Aquel invento ruidoso y humeante, que requería que el usuario mezclara aceite de pino porque la gasolina escaseaba, se convirtió en el salvavidas de una población que necesitaba moverse para sobrevivir.

Pero la genialidad técnica de Soichiro habría encallado sin un contrapeso. En mil novecientos cuarenta y nueve, conoció a Takeo Fujisawa, un hombre de negocios de mente analítica y fría. La sociedad que formaron prescindió de los formalismos corporativos tradicionales: firmaron su acuerdo con un pacto de caballeros y una división de poderes absoluta. Soichiro se encerraría en el taller a diseñar e investigar; Fujisawa manejaría las finanzas, el marketing y la estrategia comercial. Mientras Soichiro soñaba con revoluciones mecánicas, Fujisawa aseguraba el dinero para pagarlas, demostrando que la marca no nació de una junta directiva, sino del equilibrio entre dos mentes humanas profundamente distintas.

La filosofía del fracaso

El crecimiento de la compañía no siguió una línea recta de éxitos, sino un mapa de tropiezos corregidos sobre la marcha. En mil novecientos cincuenta y ocho, lanzaron la Super Cub, una motocicleta ligera pensada para los repartidores de fideos en Tokio que terminó convirtiéndose en el vehículo de motor más vendido de la historia humana.

- [Ejercicios]
a – Extrae del fragmento todo lo que va desde "La filosofía del" hasta "la historia humana.".
b – Según el fragmento, ¿para quiénes se pensó la Super Cub?

- [Datos para analizar]

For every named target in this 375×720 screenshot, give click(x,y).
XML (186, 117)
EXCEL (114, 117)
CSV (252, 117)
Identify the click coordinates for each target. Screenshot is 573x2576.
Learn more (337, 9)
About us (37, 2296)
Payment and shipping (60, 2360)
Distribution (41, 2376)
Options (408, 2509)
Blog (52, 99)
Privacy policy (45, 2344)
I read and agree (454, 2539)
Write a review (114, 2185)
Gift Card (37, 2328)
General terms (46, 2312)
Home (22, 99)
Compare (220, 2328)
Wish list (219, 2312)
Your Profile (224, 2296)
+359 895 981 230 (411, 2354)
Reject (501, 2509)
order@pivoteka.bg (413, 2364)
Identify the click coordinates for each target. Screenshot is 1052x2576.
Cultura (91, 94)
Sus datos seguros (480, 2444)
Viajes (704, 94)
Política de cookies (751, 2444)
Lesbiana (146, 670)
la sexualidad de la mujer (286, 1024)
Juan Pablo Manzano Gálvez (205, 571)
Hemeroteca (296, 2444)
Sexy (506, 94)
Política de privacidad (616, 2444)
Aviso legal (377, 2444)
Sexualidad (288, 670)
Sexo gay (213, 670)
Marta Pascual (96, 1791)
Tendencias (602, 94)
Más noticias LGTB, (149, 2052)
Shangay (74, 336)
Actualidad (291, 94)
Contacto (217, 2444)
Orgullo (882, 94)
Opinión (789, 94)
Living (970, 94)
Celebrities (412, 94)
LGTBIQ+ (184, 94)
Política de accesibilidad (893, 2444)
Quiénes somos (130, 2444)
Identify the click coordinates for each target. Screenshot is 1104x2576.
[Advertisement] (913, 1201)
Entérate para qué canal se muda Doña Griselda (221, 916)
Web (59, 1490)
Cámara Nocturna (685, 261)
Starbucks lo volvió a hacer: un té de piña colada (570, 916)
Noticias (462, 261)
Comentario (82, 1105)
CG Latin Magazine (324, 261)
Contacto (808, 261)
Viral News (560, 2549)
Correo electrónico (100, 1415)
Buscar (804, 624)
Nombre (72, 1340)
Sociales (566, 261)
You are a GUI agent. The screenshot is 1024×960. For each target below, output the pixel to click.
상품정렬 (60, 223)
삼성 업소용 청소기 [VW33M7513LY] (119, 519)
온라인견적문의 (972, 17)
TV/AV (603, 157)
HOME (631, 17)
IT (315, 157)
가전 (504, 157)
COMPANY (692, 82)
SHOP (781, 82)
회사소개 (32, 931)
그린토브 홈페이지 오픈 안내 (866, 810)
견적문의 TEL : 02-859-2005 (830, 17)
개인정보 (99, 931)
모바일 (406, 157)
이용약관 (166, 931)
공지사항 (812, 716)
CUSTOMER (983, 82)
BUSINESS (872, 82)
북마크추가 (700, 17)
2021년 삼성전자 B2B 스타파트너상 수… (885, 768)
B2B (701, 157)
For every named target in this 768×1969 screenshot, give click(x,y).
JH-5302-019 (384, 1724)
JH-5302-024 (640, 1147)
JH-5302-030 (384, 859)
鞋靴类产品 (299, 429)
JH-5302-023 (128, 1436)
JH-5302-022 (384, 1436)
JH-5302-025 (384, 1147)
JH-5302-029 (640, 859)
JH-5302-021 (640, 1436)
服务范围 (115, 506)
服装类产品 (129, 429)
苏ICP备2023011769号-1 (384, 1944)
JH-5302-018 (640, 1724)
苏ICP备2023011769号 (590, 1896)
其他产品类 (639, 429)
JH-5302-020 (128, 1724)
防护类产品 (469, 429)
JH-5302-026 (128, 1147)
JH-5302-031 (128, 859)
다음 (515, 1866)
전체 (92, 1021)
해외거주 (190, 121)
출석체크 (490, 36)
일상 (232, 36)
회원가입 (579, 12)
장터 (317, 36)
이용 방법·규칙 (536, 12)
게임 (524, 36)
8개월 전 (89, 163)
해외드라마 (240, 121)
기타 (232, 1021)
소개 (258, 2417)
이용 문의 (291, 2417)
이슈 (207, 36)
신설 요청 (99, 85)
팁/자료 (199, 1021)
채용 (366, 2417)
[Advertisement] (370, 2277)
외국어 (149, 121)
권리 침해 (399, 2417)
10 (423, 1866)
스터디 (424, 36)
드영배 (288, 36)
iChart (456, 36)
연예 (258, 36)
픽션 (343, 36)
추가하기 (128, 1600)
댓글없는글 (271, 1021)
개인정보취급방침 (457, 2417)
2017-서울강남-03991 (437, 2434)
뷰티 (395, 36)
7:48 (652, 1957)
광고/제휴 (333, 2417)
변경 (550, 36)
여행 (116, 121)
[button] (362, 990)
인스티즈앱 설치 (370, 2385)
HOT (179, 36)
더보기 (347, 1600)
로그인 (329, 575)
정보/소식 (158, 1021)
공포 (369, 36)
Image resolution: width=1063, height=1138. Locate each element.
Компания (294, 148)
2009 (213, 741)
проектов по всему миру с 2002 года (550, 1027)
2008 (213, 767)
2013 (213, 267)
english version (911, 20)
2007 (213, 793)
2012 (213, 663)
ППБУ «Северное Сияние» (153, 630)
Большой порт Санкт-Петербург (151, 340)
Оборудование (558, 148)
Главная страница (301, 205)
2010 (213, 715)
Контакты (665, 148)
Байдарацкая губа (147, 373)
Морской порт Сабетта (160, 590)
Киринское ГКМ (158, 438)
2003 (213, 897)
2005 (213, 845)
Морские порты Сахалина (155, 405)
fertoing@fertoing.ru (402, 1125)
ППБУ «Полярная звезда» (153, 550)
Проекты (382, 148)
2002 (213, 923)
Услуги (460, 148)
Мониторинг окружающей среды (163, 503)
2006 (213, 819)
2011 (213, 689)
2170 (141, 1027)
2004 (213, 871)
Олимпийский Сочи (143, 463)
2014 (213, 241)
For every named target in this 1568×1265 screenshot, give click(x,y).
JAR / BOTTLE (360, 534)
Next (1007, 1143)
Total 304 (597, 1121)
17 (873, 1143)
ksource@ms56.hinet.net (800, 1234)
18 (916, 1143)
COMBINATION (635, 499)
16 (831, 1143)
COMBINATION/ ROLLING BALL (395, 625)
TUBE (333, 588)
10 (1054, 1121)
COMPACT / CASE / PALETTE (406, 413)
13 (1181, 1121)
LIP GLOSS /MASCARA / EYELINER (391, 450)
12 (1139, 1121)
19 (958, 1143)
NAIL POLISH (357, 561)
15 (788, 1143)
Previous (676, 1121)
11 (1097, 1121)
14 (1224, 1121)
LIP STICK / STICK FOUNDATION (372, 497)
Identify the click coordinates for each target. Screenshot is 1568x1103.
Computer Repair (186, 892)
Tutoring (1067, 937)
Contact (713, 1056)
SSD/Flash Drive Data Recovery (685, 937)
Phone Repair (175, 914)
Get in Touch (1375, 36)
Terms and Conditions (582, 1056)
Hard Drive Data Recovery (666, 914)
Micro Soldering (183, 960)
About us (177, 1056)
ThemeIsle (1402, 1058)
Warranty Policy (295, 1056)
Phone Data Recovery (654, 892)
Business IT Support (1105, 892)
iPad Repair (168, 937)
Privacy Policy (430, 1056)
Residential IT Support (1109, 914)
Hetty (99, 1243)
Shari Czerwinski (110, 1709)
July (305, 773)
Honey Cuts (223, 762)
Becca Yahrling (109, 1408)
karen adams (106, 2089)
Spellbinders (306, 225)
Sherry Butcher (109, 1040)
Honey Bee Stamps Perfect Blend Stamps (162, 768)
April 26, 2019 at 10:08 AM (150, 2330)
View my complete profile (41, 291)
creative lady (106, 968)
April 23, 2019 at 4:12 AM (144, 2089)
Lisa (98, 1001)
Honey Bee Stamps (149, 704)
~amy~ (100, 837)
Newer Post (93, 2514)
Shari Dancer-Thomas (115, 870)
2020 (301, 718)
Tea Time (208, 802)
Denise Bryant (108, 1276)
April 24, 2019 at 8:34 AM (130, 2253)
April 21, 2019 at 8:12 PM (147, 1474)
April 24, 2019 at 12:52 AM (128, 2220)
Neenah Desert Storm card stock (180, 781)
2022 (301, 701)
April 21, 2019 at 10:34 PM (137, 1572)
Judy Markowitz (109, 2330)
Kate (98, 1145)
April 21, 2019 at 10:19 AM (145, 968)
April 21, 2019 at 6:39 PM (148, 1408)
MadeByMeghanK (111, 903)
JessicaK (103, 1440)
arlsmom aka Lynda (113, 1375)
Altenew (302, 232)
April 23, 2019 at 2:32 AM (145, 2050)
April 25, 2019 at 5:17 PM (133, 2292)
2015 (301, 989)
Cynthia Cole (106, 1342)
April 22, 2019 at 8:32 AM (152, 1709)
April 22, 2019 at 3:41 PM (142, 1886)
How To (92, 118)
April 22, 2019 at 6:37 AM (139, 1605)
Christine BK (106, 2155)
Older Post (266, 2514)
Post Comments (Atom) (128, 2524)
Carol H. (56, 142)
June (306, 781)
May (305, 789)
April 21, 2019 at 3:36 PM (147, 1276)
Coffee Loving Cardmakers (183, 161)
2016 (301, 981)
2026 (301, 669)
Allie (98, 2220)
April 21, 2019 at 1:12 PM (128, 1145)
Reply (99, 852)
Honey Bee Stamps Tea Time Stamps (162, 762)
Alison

- [Tus respuestas]
a –
La filosofía del fracaso

El crecimiento de la compañía no siguió una línea recta de éxitos, sino un mapa de tropiezos corregidos sobre la marcha. En mil novecientos cincuenta y ocho, lanzaron la Super Cub, una motocicleta ligera pensada para los repartidores de fideos en Tokio que terminó convirtiéndose en el vehículo de motor más vendido de la historia humana.

b – Para los repartidores de fideos en Tokio.